COBRA KAI, RANKED

  1. 1.
    Johnny
    Alpha Kai, aspiring date rapist, flagrant flaunter of frosted feathered hair, douche. Karate Kid put Zabka on the map which, if nothing else, gave me my favorite new sentence, "Karate Kid put Zabka on the map"
  2. 2.
    Sensei Kreese
    The worst. Arrested in the early '90s after stumbling out of a midnight showing of "Rambo II: First Blood" and drunkenly demanding female passerby "Sweep my third leg"
  3. 3.
    Pictured: 80s perfection in gif form
  4. 4.
    Ally
    Permer of hair, pioneer of the "bandanna as headband" movement (yeah, that WAS a movement, believe me), dumper of Daniel, TRAITOR. Probably went to Vassar, majored in Women's Studies, then married a banker and devoted the rest of her life to "various charitable causes." Dead to me.
  5. 5.
    Pictured: LIES
  6. 6.
    Predator
    Sensitive and misunderstood, but a real motherfucker when provoked. Speaking of: after scoring a third date with Mrs. LaRusso (long story), suffers a career-ending, debilitating, full on panic attack in the backseat of the LaRusso station wagon after his anxiety meds cause "performance issues"
  7. 7.
    Pictured: the poor man's Cobra Kai
    Fact: every time I see "The Karate Kid" recorded on my dvr then realize it's actually the remake, my next door neighbor is forced to file a noise complaint
  8. 8.
    Bobby
    Cute, but also a total pussy who spent weeks making Journey mix tapes for Kai road trips, then bitched and moaned when the guys wouldn't let him play "Lights" on a loop. Wins points for the whole "HE'S HAD ENOUGH!" outburst during the Halloween beatdown, yes, but let's not forget that he's ALSO the one who puts Daniel-San OUT OF COMMISSION. Suffered a very public nervous breakdown at the Arcade later that year after a stranger used his chapstick without permission during a heated game of Q-Bert.
  9. 9.
    Edward Scissorhands
    Eager to please and energetic but ultimately too empathetic and forgiving for the group, Edward's brief tenure with the Kai came to an abrupt halt after the now infamous "Malibu multiple beheading incident" of '86.
  10. 10.
    Pictured: NO THANKS
  11. 11.
    Jerry/Lamar
    Sometimes I wonder: what Latin phrase or obscure, hauntingly beautiful Yeats quote did my brain barf out in order to make room for the fact that JERRY - Cobra Kai Jerry - is also LAMAR from Revenge of the Nerds?

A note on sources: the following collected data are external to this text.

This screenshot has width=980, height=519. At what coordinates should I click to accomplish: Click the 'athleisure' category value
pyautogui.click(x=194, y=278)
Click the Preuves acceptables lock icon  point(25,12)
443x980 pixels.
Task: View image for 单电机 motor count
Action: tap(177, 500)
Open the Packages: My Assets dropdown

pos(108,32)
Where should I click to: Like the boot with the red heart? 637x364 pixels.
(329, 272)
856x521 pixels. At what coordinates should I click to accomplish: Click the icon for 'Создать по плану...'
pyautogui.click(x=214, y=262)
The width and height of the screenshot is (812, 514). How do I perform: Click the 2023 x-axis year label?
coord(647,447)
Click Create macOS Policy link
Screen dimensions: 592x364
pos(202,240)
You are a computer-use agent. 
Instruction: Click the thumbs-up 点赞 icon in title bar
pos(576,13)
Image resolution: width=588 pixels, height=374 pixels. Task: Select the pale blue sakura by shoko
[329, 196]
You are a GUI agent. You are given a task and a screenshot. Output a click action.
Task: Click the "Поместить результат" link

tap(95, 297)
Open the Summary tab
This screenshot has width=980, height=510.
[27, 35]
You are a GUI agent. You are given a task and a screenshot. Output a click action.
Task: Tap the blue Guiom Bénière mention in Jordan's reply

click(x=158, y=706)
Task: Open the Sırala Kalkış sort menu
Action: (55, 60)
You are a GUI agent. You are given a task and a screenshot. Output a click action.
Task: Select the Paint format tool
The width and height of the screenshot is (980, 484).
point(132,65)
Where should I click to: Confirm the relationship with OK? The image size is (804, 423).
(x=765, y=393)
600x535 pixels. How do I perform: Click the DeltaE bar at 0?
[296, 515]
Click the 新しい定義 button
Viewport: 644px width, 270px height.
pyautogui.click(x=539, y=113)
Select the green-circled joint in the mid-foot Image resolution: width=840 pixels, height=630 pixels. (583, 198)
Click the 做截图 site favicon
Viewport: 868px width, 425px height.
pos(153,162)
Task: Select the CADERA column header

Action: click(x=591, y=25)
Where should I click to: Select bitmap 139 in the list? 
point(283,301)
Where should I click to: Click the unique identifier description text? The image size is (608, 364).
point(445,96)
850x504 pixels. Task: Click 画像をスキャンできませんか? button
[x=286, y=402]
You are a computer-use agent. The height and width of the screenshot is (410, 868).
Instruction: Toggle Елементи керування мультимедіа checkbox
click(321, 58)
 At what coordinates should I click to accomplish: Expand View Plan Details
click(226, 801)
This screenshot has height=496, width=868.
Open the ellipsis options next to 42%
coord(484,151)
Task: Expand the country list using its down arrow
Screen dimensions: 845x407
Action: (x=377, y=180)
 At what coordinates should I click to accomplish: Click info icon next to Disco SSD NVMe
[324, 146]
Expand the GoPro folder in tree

I have never felt so alone in my entire life, exposing the existence of my knowledge of this one fact (you are my only hope, Obi Wan @angusisley. Tell me you knew this)
  12. 12.
    Tommy
    Hey. Can we talk seriously for a minute, please? Tommy was, is, and will always be straight up TERRIFYING. Even Stephen King was, like, NO, GUYS: TOO FAR. Fun fact: sneaking up on someone and playing the sound bite "GET HIM A BODY BAG, YEEEEAAAAAAAH!!!" is the fifth highest cause of death among middle aged American males.
  13. 13.
    Pictured: the face that drove Stephen King to buy a Hello Kitty bedroom nightlight "for research purposes"
  14. 14.
    Jimmy (far left)
    Basically invisible, but a Kai nonetheless (see also: Jerry/Lamar). Sidenote: this actor was also a romantic lead on the 80's show "Head of the Class." And with that I'm just gonna go ahead and pause for a minute, so we can all have a quick moment of silence for the small fortune my parents spent on my education
  15. 15.
    Pictured: percentage of li.st users annoyed by my constant use of the whole "Pictured:" trope
  16. 16.
    The Donald
    After boasting, "I'm gonna win this sooo big", is promptly and permanently banned from competition for his illegal use of "spran", a deadly weapon consisting of hairspray, spray tan, and mace
  17. 17.
    My doorman Marino
    A Jedi master of the passive aggressive, Marino specializes in the decimation of his opponents by focusing on their emotional weaknesses. "BIG PLANS TONIGHT?", he might say to you, on the Valentine's Day after you break up with your boyfriend. Also famous for his signature move "Blocking the door when it's completely obvious you're late"
  18. 18.
    Screech
    Killed immediately upon first entry of dojo.
  19. 19.
    This Fucking Maniac
    Meet Dutch, the Cobra Kai's very own batshit Billy Idol with a penchant for speedballs, Clairol blonde #57, Death Metal, and premeditated murder. Fun fact: this actor is also Steve McQueen's son. Another fun fact: I WAS ATTRACTED TO HIM AND KIND OF STILL AM? OK BYEEEEEE SEE YOU GUYS LATER LOVE YOU LOTS MISS YOU ALREADY BYEEEEEEE XOXOXOXO
  20. 20.
    Pictured: MY BOYFRIEND
  21. 21.
    This clearly photoshopped piece of trash
    You break my heart, Miyagi. YOU BREAK MY HEART.